The nine athletic 2019 Shero dolls are a testament to what the human body and mind can do when they work in tandem. Maya Gabeira, the world-record holder in big-wave surfing, also suffered a serious accident in her sport. In 2013, while trying to best her own world record, Gabeira suffered a major wipeout. Severely injured, she was determined to get back up on the board and to “hang ten.” In January 2018, she had fully recovered from her injuries. It was time to face a challenge once more.
With belief in herself and her power to heal and to overcome adversity, Gabeira surfed a 68-foot wave (20.7 meters). She became the first woman to ever set a Guinness World Record for “the largest wave surfed (unlimited).” It wouldn’t have happened if she had given in to her pain or her anxiety or her fears. Instead, she faced down her own phobias and a monumental mass of water and “went for it.” That’s the very lesson that the 2019 Shero dolls are teaching: barriers are there to be broken and to be toppled.
One of the youngest 2019 Shero dolls is Japanese tennis player Naomi Osaka. Born in Osaka to a Japanese mother and a Haitian father, Osaka does not look like most of the people she grew up with. She was unique with her heritage, her biracial appearance, her height, and her drive to win. Her childhood idol was Serena Williams, and Osaka played against Williams in the 2018 U.S. Open. Much to the surprise of the tennis attendees, and to Williams herself, Osaka won the match. She was the newly crowned champion of the U.S. Open.

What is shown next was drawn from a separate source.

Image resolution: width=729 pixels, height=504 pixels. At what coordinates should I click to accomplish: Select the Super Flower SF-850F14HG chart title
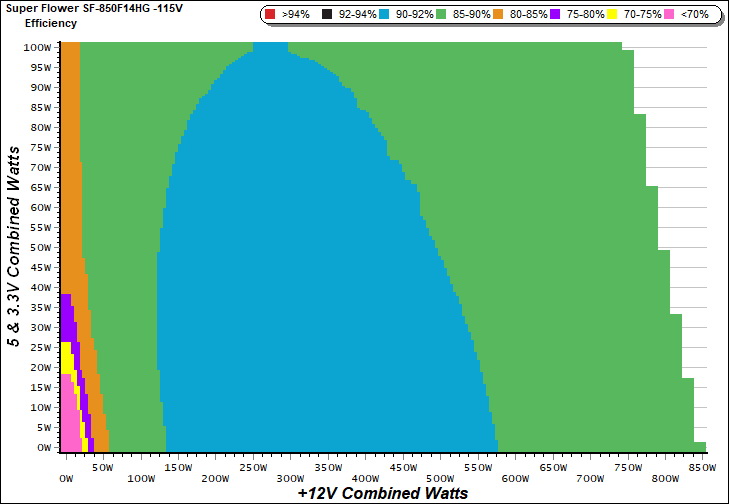point(87,8)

Many people thought it was a fluke, and Osaka proved them wrong. She won the 2019 Australian Open and is now the Number 1 player in women’s tennis. When the Olympics are held in Tokyo in 2020, Naomi Osaka will be the sporting event’s goodwill ambassador and photogenic face.
Osaka is definitely a new face for a new millennium. She is rewriting the code for what is beautiful, what is desirable, what is attainable, and what is achievable. She is a strong, healthy, confident, and powerful young woman. The 2019 Shero dolls, from their head to toes, reflect the new world order. Take the case of Dipa Karmakar, one of India’s most honored and awarded athletes. Literally, she didn’t have a foot to stand on when she began her gymnastic training. Karmakar did not have an arch in her feet. She had to develop one through extensive training and physical exercises. She worked endlessly to rebuild her body and to fine-tune her mind.
The 2019 Shero doll class is an inspiring one. The women have all accomplished incredible goals in their competitive fields, and many have gone on to pave new roads after their retirement. Lyasan Utiasheva garnered tons of medals during her rhythmic-gymnastic career. When she decided to bid the sports world goodbye, she set new parameters for herself. Today, after enjoying a career as a TV host in Russia, Utiasheva is now a well-known philanthropist.
Making her mark as a businesswoman and a trailblazer, Utiasheva has founded the online project Sila Voli, is an ambassador to the 2018 FIFA World Cup, and is the mother of two children. I guess this 2019 Shero doll has managed to have it all.
In fact, all of these dolls make women examine what exactly is a limitation, what defines a challenge, and what is worth striving toward. The onetime mistakenly described “weaker sex” has proven they have strength to spare.
For that, we want to thank Mattel and this one-of-a-kind doll Shero program. These athletic dolls speak volumes about female empowerment and society’s shifting viewpoints. Both Barbie and Ken are cheering from the sidelines.